Iowa beach closes after visitor infected with life-threatening, brain-eating amoeba

Updated

An Iowa beach has been closed after a swimmer visiting from another state was infected with a life-threatening, brain-eating amoeba.

The beach at Lake of Three Fires in Taylor County was temporarily shuttered for swimming Friday as a “precautionary response” after the rare brain infection caused by the amoeba Naegleria fowleri was reported in the visitor from Missouri, the Iowa Department of Public Health announced in a news release.

The patient was ill with primary amebic meningoencephalitis, or PAM, and was being treated in the intensive care unit, Missouri health officials said Thursday.

Lake of Three Fires in Bedford, Iowa.  (Google)
Lake of Three Fires in Bedford, Iowa. (Google)

“It is not contagious, but can be life threatening,” the Missouri Department of Health and Senior Services said in a tweet.

Testing to confirm the presence of Naegleria fowleri in Lake of Three Fires is underway in conjunction with the Iowa Public Health Department and the Centers for Disease Control and Prevention. The process could take several days.

"It’s strongly believed by public health experts that the lake is a likely source, but we are not limiting the investigation to that source because it hasn’t been confirmed. Additional public water sources in Missouri are being tested," the Missouri Public Health Department said Friday.

Naegleria fowleri is a "free-living microscopic ameba," commonly found in warm freshwater — such as lakes and rivers — or, more rarely, in inadequately chlorinated swimming pools or heated and contaminated tap water, according to the CDC.

It usually infects people when contaminated water enters the body through the nose and travels up to the brain, “where it destroys brain tissue,” the Iowa Health Department release stated.

Amebic meningoencephalitis (Smith Collection / Getty Images file)
Amebic meningoencephalitis (Smith Collection / Getty Images file)

PAM is "usually fatal," according to the CDC, and there are only five known survivors of PAM in North America.

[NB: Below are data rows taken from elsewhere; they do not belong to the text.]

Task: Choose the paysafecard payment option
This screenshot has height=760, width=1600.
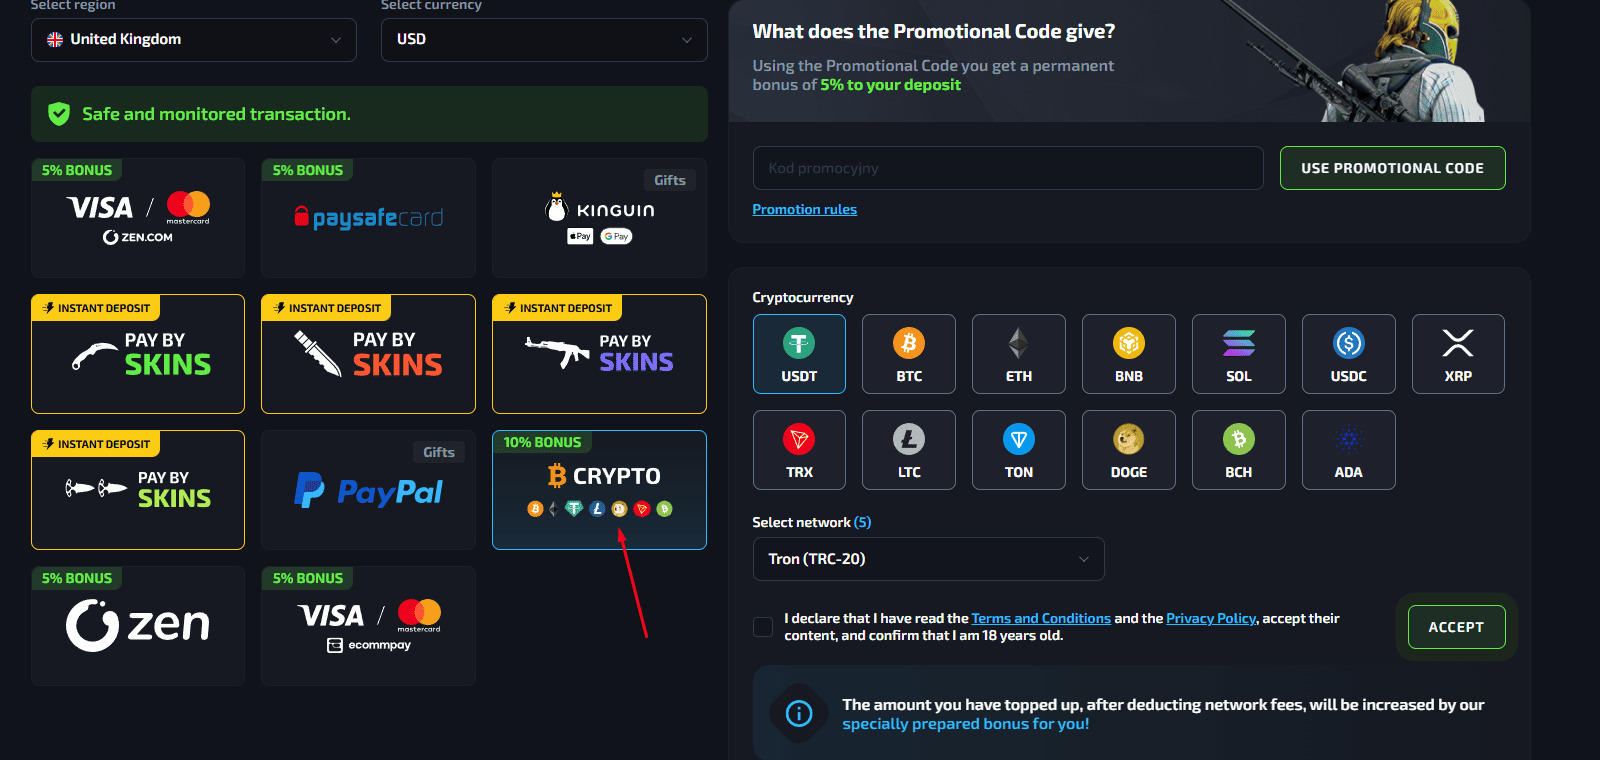Action: (368, 218)
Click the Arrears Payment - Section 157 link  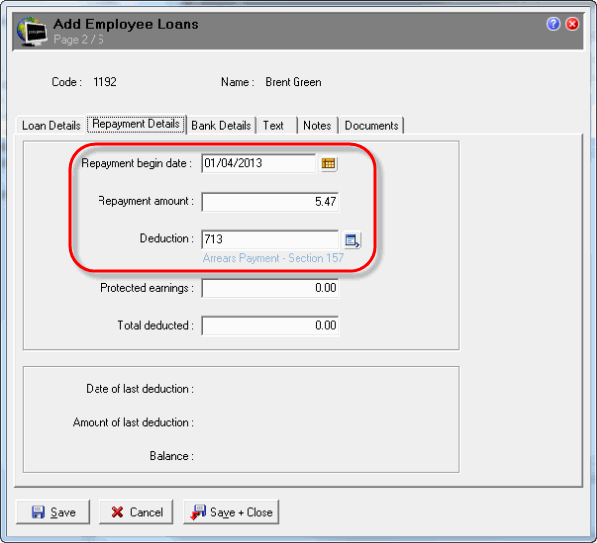[273, 258]
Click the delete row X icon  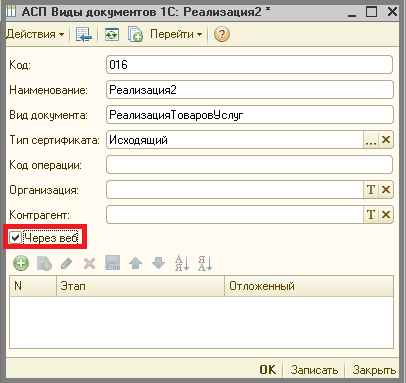pyautogui.click(x=89, y=264)
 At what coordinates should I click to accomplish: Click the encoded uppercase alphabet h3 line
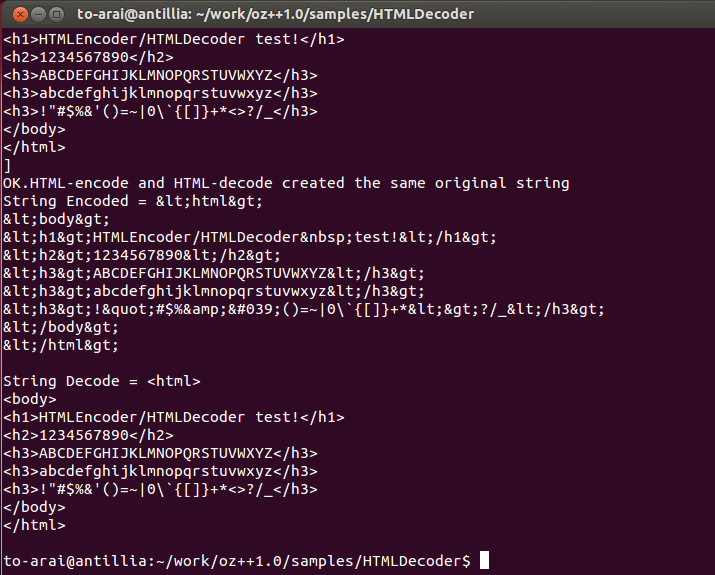(x=214, y=273)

It cannot be spread from person to person and cannot be contracted by swallowing water, the CDC said.

PAM is “extremely rare" and only 154 known cases have been identified in the United States since 1962, Iowa health officials said.

"No additional suspected cases of PAM are currently being investigated in Missouri or Iowa," the release stated.

In September 2020, a 6-year-old boy died after he was hospitalized with the brain-eating amoeba in Lake Jackson, Texas. He was believed to have been infected after playing at a city splash pad.

In August 2021, a 7-year-old boy died after being infected with PAM after swimming in a Northern California lake. The following month, a child in Arlington, Texas, died after he was infected with the amoeba at a splash pad.

Symptoms of PAM start one to nine days after swimming or nasal exposure to contaminated water. Officials are warning swimmers to contact their doctor if they feel severe headache, fever, nausea, vomiting or a stiff neck after entering a warm body of water.

Officials are encouraging beach visitors to reduce the risk of infection by holding their noses or using nose clips when swimming, keeping one’s head above water during water-related activities and avoid entering the water during periods of high-water temperature.